One-take wonders

Ben Betts’ new band, Hollis Woods, records its first EP
Tue, 01/19/2016 - 10:00am

    Ben Betts is a familiar name around Boothbay Harbor. Betts graduated in the top ten in his class from Boothbay Region High School in 2014.

    He has played several instruments, including drums, guitar and ukulele, around town at different venues and was a big hit with his steel drums at Rocktide Inn and Restaurant during happy hour. He gave guitar lessons, after learning how to play and sing from his father, painter Brad Betts.

    Having grown up in a musical family, Ben Betts said it was a given that he'd be a musician. “You start to recognize the whole music theory, and it becomes easy to learn one from another.”

    After high school, he entered Hampshire College in Amherst, Massachusetts to study music and psychology.

    He said he decided on Hampshire for its innovative approach to education.
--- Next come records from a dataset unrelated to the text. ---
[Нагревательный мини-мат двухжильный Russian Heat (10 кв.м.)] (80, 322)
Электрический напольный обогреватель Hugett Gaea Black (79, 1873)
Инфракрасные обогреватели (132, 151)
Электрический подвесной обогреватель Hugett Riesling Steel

The college encourages students to design their own program of study, rather than choose a major. “They take your interests and build a major from that,” he said.

    Now in his second year, Betts has formed a band with three other sophomores, and they have just recorded their first EP (extended play), a musical recording that contains more music than a single, but is too short to qualify as an album or LP (long play).

    The band, Hollis Woods, is comprised of Betts on lead guitar and vocals, Evan Welch on rhythm guitar and lead vocals, Ben Lev on drums and Levon Ritter on bass guitar.

    The four met during their freshman year at college, and formed their band in the Indie rock genre.

    Welch and Lev both attended Beacon High School in New York City. “We were in different bands in school,” Lev said. “And outside of school we played at some of the same shows.”

    Ritter, from Pittsburgh, Pennsylvania, said that during high school, he played in a couple very different venues. “I was in a metal band and I played gospel music at a church on weekends.”

    The group was here recently, staying at the Betts' home in East Boothbay. They spent four days at a recording studio in Brunswick, Frog Hollow Studio. Owner and operator Jud Caswell said working with the band was fun. “It's been fantastic. They told me they'd never done anything like this so I talked to them about the procedure, and then they showed up and basically, they're one-take wonders.”

    The band has been performing at their college and other places around Amherst, including one small local hangout in a nearby town. “We played at a dive bar one night,” Welch said. “I think we conveyed our music with the energy, but there were a lot of burly men and women there enjoying a beer, and not necessarily the music.”

    All of the music on their new recording is original; most of the credit goes to Welch,band members said. “Evan writes the structure and the skeleton, and then we add our own parts and build it from there,” Lev said.

    The EP should be ready in around a month. The music will be distributed online through musical forums like Van Camp, Spotify and eventually iTunes. It will be free unless people want to contribute. “This is really to build a fan base,” Welch said. “This recording was entirely funded by our fans. Our initial goal was $2,000, and we raised $500 more, so it was great.”

    The band is looking forward to playing in Maine next summer, and they're hoping to line up some gigs in Boothbay Harbor. “We'll be playing at Windjammer Days,” Betts said.